After Michael Wilbon’s master class in semi-coherent hubris from a few days ago, you knew it had to happen. Some sportswriter, somewhere, would do something to demonstrate that he was more self-important than Wilby. Who would it be? That answer arrived today from The Surprisingly High-Pitched Voice of Guy Sports Fans Who Are Guys, Bill Simmons (above, left). At least Wilbon’s “I Am The Magnificent” moment came in an online chat; Simmons tucked his self-regard into a ramblin’ 3,850-word jam session of a column on Doc Rivers. The conceit of the column is that BSG is writing a career obit for Doc Rivers, with the date of his firing by the Celtics, the circumstances thereof and his replacement all TBA’ed. Not the awesomest idea, but don’t worry, it only lasts for roughly half of the article. Anyway, keep that structural conceit in mind when reading over this little tidbit, dropped in around the 2,200-word mark. One last bit of scene-setting: in the paragraph immediately preceding this one, he addresses the fact that the Boston Globe‘s Bob Ryan, a friend and admirer of Rivers, refuses to advocate Doc’s firing. Okay:

This speaks to a whole ‘nother issue: When I started writing columns for my old Web site and built a miniscule base of loyal readers, the local establishment (the Globe, Herald and WEEI) pooh-poohed me in a variety of ways. At first, they played the “nobody’s reading him” card. Once it became apparent that some people WERE reading me, they switched to the “he doesn’t matter, he doesn’t come into the clubhouse card,” which was funny because I wanted to infiltrate the clubhouses. Unfortunately, this was the late ’90s — when you told someone you wrote an Internet sports column, they reacted like you were selling knives door-to-door. Really? You get paid for that? I didn’t have a chance in hell of getting a press pass from any local team. Not being allowed in clubhouses was the best thing that could have happened — it forced me to think outside the box, write from the fan’s perspective, try to anticipate potential column ideas before everyone else and offer something different from newspapers. In time, I came to realize that you didn’t need a press pass to write an entertaining column about sports. So thank you, everyone who blackballed me.
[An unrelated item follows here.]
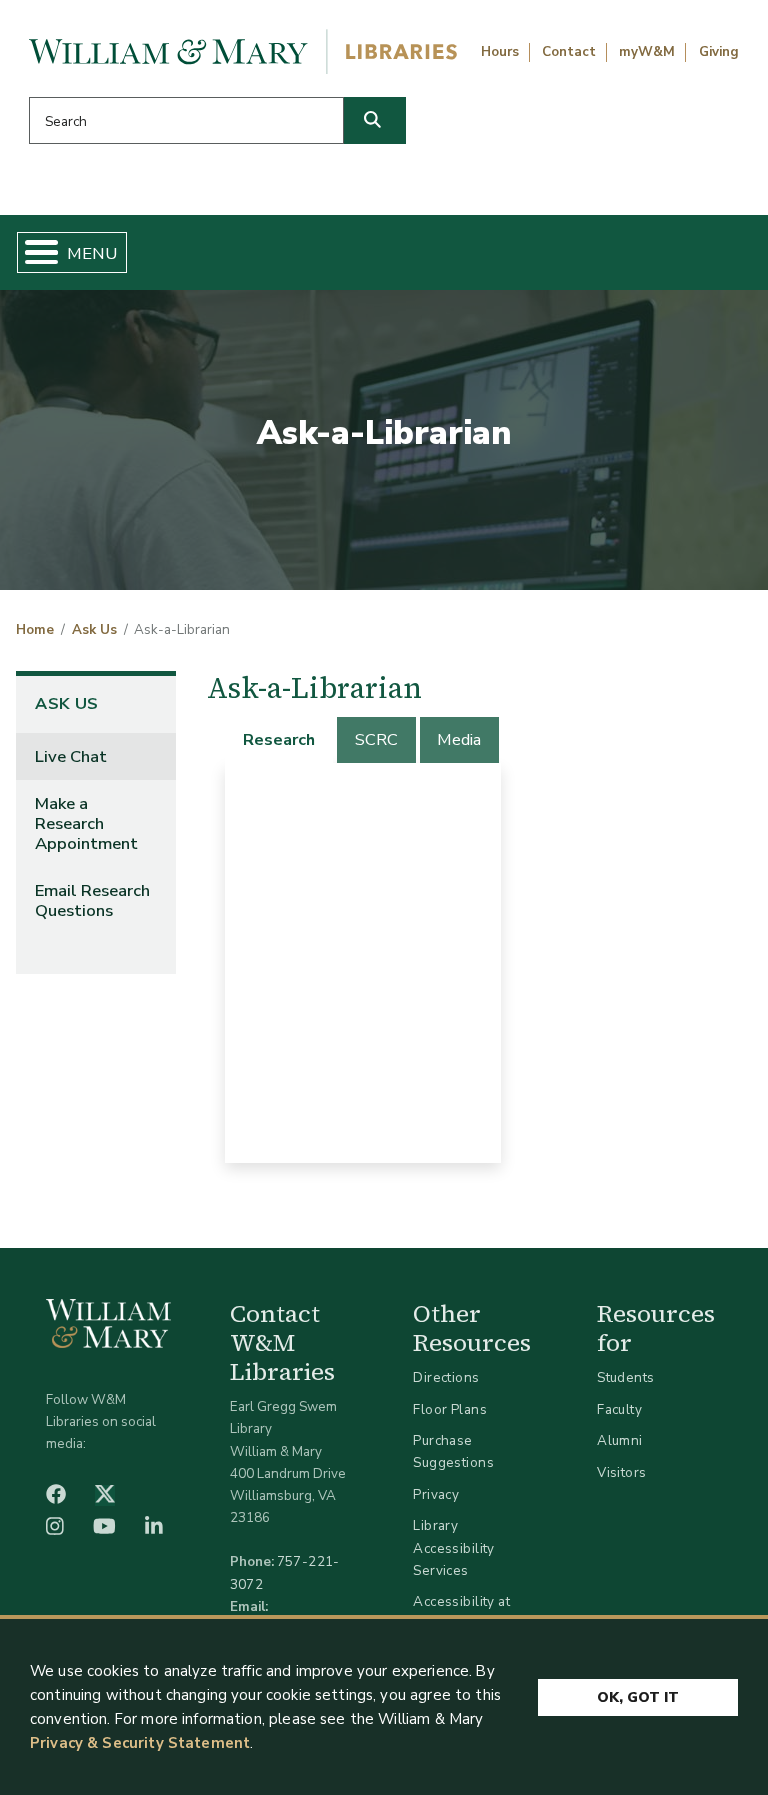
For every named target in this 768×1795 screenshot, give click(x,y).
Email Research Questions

Now it’s 2006 and I’m wondering if a press pass does any good. Unlike the old days, basketball reporters rarely get extra access anymore — it’s just the same herd of writers hovering around the same people, day after day, writing down the same boring quotes from the same group of bored people who just want them to go away. Unlike the old days, we can watch every minute of every game on TV. We can watch the postgame press conferences. We can watch highlights and sound bites on ESPN. We can argue about the team with other fans on message boards and blogs. By the time most newspaper stories are published, the news always feels a little dated. I’m telling you from experience — it’s possible to follow a professional basketball team without reading the local beat writers now. I do it every day.

(Here I have excised stuff about Patriots coverage in the Boston Herald and a sore thumb of a Spears/Federline reference) Thinking over the past 10 months of Boston sports, I can’t remember a single time when somebody with “inside access” helped elucidate something about the Red Sox, Patriots or Celtics that I couldn’t have figured out myself.

Smooth transition. I’ll say that, unlike GC (whom I may be misrepresenting, but considering that he nicknamed the guy “Sports Putz,” I’d guess not), I have actually enjoyed Simmons’ columns in the past. The fairly distant past, sure, but while his trademarked conceits have been very, very played-out for a few years now, I generally like his writing about the NBA best of all the stuff he does. It’s still rife with his patented corniness and the spunky self-importance seen above, but the guy does care about NBA hoops, which is something the average Joe Bro will not often cop to, currently. But the end-stage egotism above and a tendency to deploy the first-person plural when writing about the Celtics (“our best rebounding forward, Ryan Gomes”) reveal what has become so distinctly putzy about the Sports Guy. Even in his columns that actually deal with sports — as opposed to his opinions on “The O.C.” and the ones in which his fans beseech him to add “The Frisman Jackson Face” to his lexicon or whatever-the-hell — he’s no longer capable of/interested in writing about anything but himself.